西寺 言い出したのは僕ですけど、「もう作詞作曲止めてください」と思いましたね(笑)。僕らミュージシャンの特別な感じが薄れてしまうでしょ(笑)。僕はできあがっていくのを順序立てて見てきたからあれですけど、このアルバムを聴いてホンマに音楽辞めたくなるミュージシャンもいるんじゃないかって。残酷なくらいソングライターとしての才能が、あった。これ全部クレジット通りなんです。僕はシビアだから作詞作曲にちょっとでも僕の手が入ってたら共作のクレジットにしてもらいますから。

──それでも作曲経験のない人の楽曲を軸にするというのは、けっこう思い切った判断ですよね。

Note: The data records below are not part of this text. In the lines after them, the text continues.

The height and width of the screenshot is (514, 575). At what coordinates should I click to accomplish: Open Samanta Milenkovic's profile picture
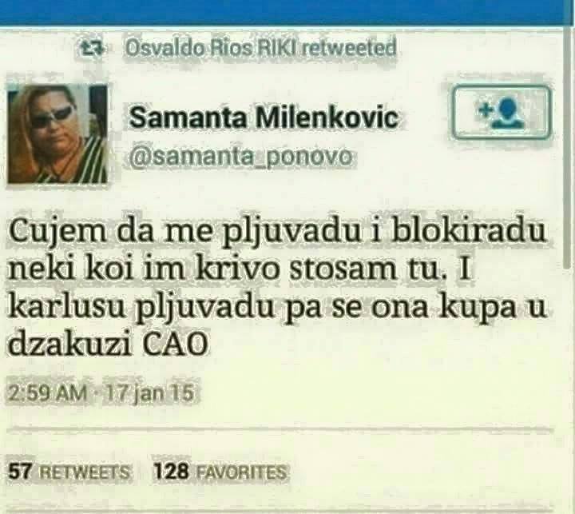click(58, 134)
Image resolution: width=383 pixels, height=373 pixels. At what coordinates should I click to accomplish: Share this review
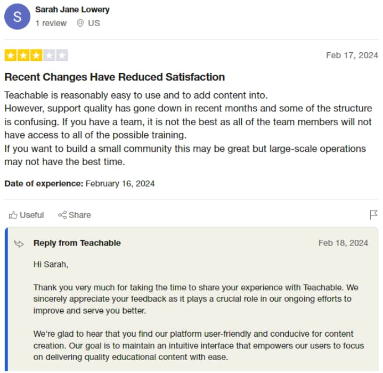pyautogui.click(x=75, y=215)
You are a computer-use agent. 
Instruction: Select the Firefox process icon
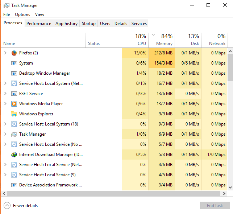14,53
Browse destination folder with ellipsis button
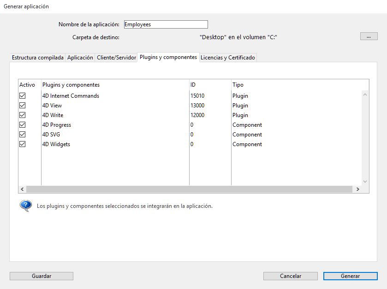The image size is (387, 289). tap(369, 36)
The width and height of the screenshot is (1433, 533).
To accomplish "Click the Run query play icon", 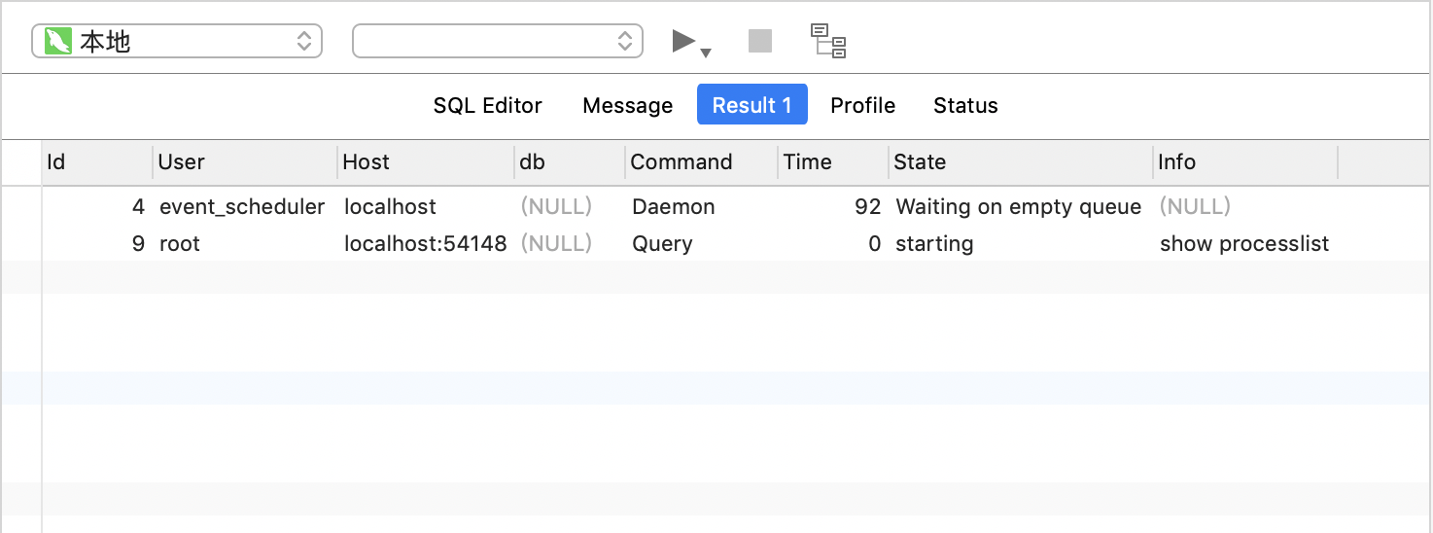I will 683,41.
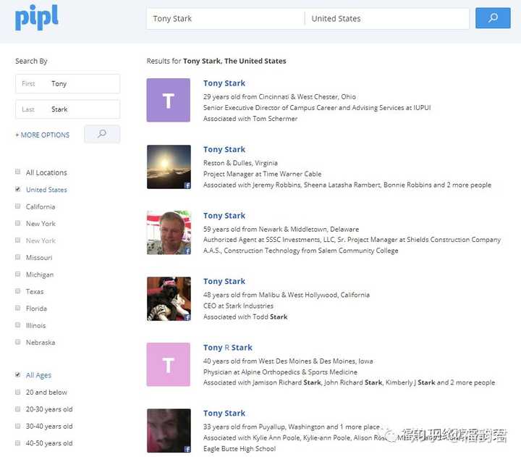Enable the 20-30 years old filter
The width and height of the screenshot is (521, 457).
pos(18,408)
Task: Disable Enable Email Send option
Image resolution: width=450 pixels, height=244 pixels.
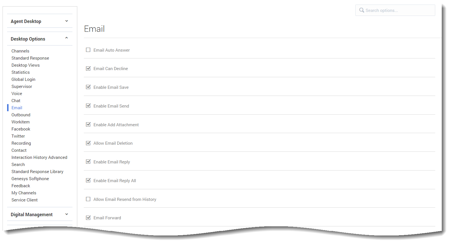Action: point(88,106)
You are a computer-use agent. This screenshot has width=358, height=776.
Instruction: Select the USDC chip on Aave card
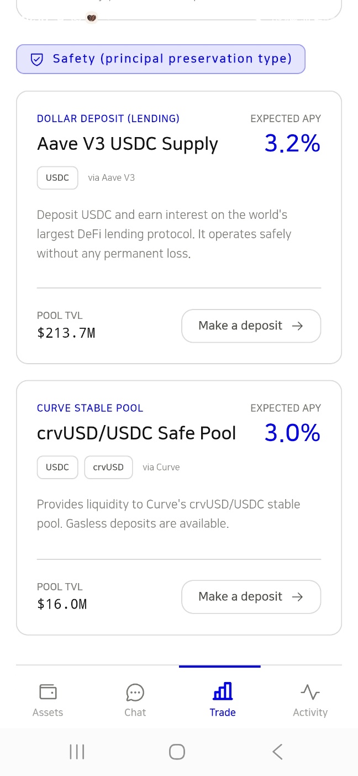click(57, 178)
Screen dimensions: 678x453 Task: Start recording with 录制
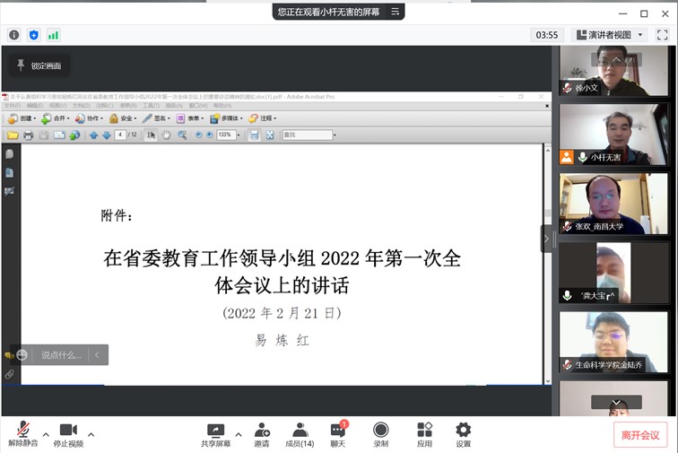[x=381, y=434]
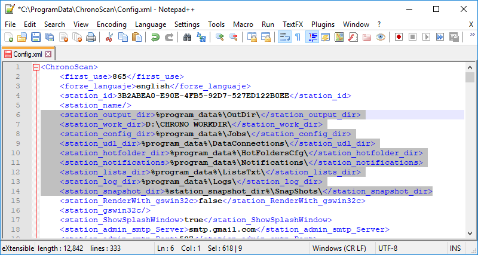Click the Cut scissors icon

[109, 37]
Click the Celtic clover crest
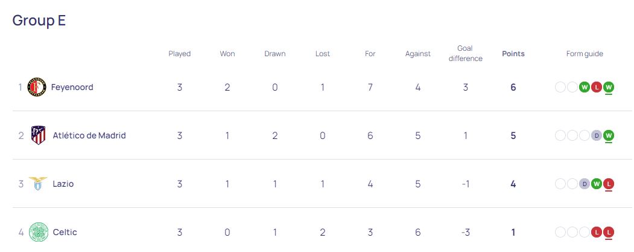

西寺 僕も正直責任を感じてたんですよ。新しいアルバムのお手伝いをすると言ったものの、藤井さんの過去の作品には筒美京平さんや松本隆さん、堀込高樹(KIRINJI)さん……そうそうたる作家陣が集まって、素晴らしい曲を書いていたので。

──比較の対象になりますもんね。

西寺 うん。だから「自分で責任を取ってくださいよ」って僕は言って。藤井さん自身にやりたいことがあって音楽がやりたいと言うのなら、自分で作詞作曲もしてください。その代わり、ダメなところは助言しますからって。……とは言うたものの、普通にめちゃめちゃええ曲作ってくるから「あれ、俺やることないやん」って。

藤井 いやいやいや。

西寺 あとね、僕はいつも人をプロデュースをするとき、ボーカルはなるべく何度も録り直さないようにしてるんですよ。藤井さんにも1回だけしか歌わせなかったりとか。もともとめっちゃうまいから、冨田さんと「うん、これで行きましょ」って。そのままCDになってる。全曲一発ではないですけど。

藤井隆

藤井 そんなはずはないと思って。デモか何かでしょと思ってたんですけど。

西寺 やっぱ舞台やお芝居の人だし、ある種の緊迫感とかスピード感の中で表現する能力に長けた人だと思うんです。そういう藤井さんが見たかったんですよ。藤井さんが長期の舞台で東京にいなかったり忙しい中でのレコーディングだったから、期間としてはそれなりにかかってるけど、レコーディングの作業時間自体はスムーズでした。妙に煮詰まったりとかはほとんどなくて。やっぱり「ハイ本番です」ってなったときのすさまじさはレコーディングでも感じましたね。

──藤井さんの多様な才が発揮されたアルバムになっていますけど、僕は何よりもまず、藤井さんはボーカリストとして得難い声を持った人だと思うんですよ。だからこそ音楽活動をずっと熱望していましたし。独特の超ローと超ハイがありますよね。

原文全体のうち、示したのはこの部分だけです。